Work task: After finding the line containing "You are a computer-use agent. This" below, please output that line and each following one through the line containing "Given: Click the Liquid Cocaine beer title", exactly as written.

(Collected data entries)
----

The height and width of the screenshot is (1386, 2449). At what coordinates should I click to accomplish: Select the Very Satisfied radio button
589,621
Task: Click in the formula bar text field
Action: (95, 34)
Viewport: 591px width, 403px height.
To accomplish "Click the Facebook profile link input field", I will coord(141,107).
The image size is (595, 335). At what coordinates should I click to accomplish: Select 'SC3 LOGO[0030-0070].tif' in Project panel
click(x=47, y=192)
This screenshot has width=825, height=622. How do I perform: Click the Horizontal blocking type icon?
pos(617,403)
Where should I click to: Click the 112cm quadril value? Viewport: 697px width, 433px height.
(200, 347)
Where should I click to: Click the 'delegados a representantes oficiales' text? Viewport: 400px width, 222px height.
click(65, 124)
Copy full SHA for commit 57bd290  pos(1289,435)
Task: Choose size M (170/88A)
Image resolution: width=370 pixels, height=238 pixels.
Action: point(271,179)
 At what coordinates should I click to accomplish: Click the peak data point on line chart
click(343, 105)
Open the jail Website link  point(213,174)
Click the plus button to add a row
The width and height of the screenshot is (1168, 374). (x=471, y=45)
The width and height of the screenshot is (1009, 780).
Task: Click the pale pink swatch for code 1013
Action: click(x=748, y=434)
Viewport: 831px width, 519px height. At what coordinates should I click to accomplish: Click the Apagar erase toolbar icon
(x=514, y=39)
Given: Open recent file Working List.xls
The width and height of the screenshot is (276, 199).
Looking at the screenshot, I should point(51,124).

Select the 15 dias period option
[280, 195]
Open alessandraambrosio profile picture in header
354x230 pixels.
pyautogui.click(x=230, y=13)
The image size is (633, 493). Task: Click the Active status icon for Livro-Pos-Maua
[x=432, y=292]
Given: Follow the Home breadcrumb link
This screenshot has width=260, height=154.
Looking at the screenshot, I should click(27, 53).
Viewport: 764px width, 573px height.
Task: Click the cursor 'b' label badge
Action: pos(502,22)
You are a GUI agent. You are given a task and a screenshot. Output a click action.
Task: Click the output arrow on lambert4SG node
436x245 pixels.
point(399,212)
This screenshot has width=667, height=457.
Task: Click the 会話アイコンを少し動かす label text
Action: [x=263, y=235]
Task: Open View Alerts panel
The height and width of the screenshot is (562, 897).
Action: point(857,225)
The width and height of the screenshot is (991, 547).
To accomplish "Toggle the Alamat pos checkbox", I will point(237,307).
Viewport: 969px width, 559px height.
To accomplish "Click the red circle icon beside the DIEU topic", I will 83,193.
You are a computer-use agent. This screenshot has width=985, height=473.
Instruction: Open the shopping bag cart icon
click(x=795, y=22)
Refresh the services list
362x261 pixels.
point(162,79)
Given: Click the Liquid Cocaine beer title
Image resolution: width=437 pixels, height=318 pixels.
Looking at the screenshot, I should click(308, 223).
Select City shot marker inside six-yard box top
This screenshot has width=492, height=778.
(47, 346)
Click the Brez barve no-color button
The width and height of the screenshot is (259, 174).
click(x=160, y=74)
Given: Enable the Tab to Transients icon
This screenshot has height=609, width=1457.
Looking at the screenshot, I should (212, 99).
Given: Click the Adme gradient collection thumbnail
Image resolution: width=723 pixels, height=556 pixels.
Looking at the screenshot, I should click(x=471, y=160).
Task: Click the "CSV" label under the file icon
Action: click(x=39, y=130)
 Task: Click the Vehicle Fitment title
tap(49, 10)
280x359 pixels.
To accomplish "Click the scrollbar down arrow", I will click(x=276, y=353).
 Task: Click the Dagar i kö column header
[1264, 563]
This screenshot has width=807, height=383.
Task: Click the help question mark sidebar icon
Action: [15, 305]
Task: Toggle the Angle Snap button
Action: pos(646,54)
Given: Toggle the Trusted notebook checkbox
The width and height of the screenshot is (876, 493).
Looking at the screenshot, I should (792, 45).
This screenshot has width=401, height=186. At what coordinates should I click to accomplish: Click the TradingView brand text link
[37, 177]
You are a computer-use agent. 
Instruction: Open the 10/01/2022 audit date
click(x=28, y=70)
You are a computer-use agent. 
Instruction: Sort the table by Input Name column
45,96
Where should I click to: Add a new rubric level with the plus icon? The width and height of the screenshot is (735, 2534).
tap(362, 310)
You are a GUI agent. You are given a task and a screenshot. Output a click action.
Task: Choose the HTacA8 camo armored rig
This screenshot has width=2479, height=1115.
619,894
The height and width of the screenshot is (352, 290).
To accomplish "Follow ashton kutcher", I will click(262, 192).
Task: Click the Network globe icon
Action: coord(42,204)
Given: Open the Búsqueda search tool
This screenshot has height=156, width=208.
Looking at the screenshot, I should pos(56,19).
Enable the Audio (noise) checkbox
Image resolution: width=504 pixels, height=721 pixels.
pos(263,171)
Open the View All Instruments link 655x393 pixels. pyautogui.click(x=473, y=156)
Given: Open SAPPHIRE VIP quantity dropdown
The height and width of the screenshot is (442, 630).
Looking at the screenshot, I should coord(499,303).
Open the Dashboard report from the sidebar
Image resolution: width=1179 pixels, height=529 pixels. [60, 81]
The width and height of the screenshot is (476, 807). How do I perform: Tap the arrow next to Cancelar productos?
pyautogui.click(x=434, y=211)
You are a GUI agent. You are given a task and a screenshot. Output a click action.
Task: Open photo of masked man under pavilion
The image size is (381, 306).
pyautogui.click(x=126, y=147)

----

Output of the exercise:
You are a computer-use agent. This screenshot has width=985, height=473.
Instruction: Open the shopping bag cart icon
click(x=795, y=22)
Refresh the services list
362x261 pixels.
point(162,79)
Given: Click the Liquid Cocaine beer title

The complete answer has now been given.